Denver looked like a cranky outlier in 1972 when Colorado voters rejected a now quaint-sounding $5 million bond issue to help pay for the 1976 Games, and the IOC moved them to Innsbruck, Austria, instead. But now look: Stockholm's withdrawal follows the Italian government's cancelling of Rome's bid for the 2020 Olympics two years ago over financial fears. Last year, voters in St Moritz, Switzerland, and Munich, Germany, also killed proposed bids for the 2022 Games because of concerns about the cost and environmental impact.

Even some leading members of the IOC admit the current trends are not sustainable.

Gian-Franco Kasper, a longtime IOC member from Switzerland as well as the head of the International Ski Federation, has said he believes the Olympic brand is being damaged and something needs to be done.

"Those costs in Sochi are enormous and a bad example for future candidates -- most nations cannot afford it," the 69-year-old Kasper recently told Reuters. "Switzerland, France could never afford such amounts. Particularly for Winter Games."

IOC President Thomas Bach, who succeeded Jacques Rogge in September, agrees more attention must be paid.

But Beijing's willingness to stay in the bidding for the 2022 Winter Games even as Stockholm bails and the Sochi organizers struggle shows a certain what-me-worry? logic may always prevail nonetheless.

Some countries will always ignore the risks and warning signs and bid on the Olympics because of political reasons or hopes of sparking a national revival or making the world view them as a bigger player on the global stage. They'll turn a blind eye to how facilities in Athens now lie abandoned and decaying. Or that even China, a nation of an estimated 1.35 billion people, can nonetheless find no use for the cycling venue that was used at the Beijing Games.

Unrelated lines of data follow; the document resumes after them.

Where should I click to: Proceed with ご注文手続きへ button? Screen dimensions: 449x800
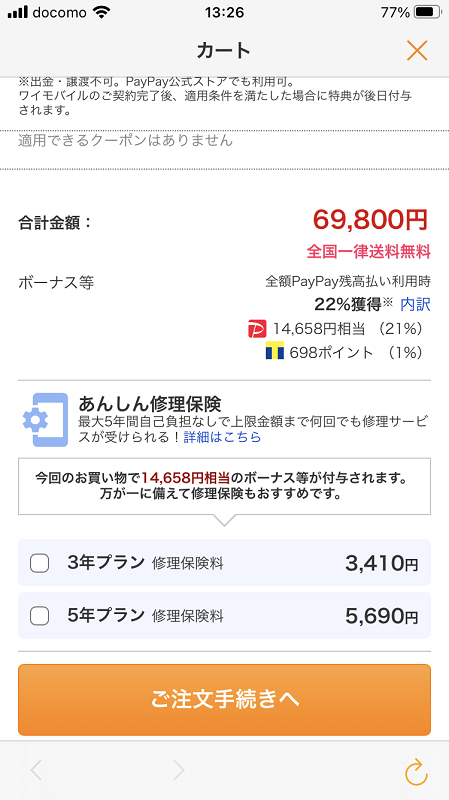click(224, 699)
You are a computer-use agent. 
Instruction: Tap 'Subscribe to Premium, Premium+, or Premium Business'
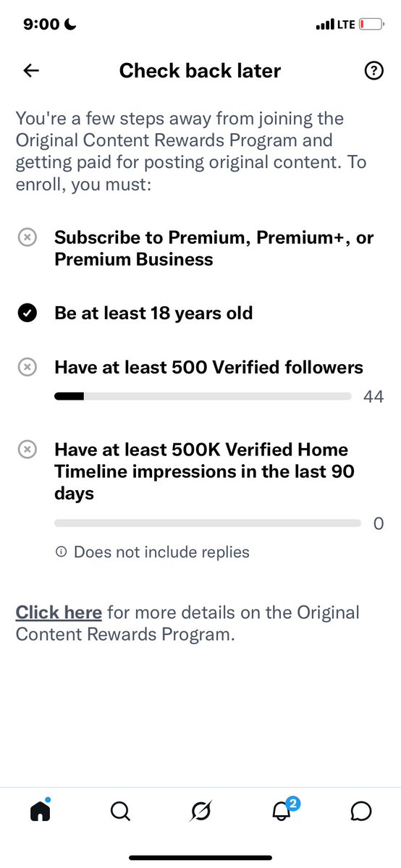[214, 248]

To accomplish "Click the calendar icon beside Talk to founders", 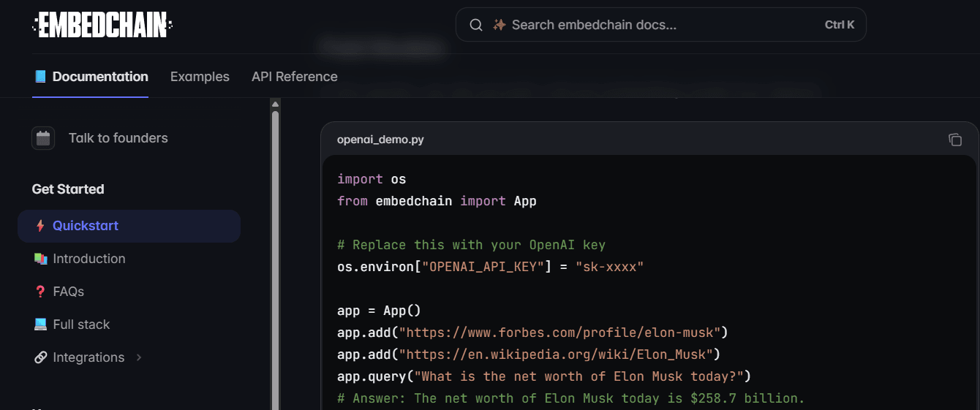I will click(x=43, y=138).
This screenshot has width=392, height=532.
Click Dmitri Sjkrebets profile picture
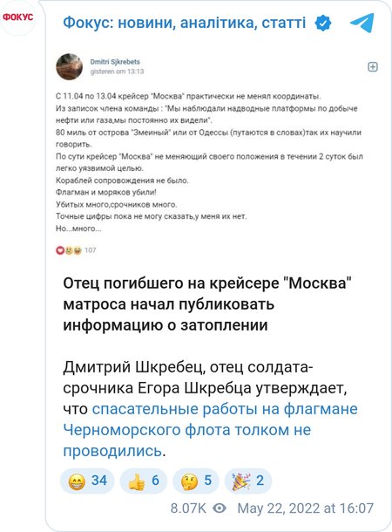pos(69,66)
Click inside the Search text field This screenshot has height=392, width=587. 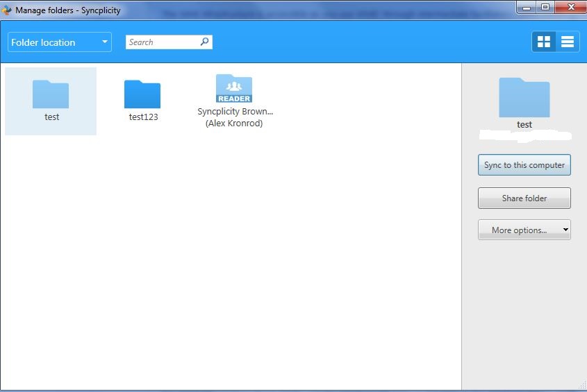(x=161, y=42)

It now sits empty and padlocked.

"Most economists agree with me that in the long run, staging the Olympics are not helpful [to the home cities]," says Arthur Fleisher, a professor of economics at Metropolitan State University of Denver. "Part of the problem is local, state and national level, they don't care what the data seems to say. They just get caught up in the feel-good aspect of chasing these things."

As the bid pullouts of Stockholm, St. Moritz, Rome and Munich suggest, it's getting harder and harder for more would-be Olympic hosts to mimic Sochi's leap of faith and reconcile wanting the Games.

"So there is some sanity -- a little bit of sanity," Fleisher says.

Ironic, right? The Olympics being saved by the fear of failure rather than their long-celebrated ethos of no dream ever being too big.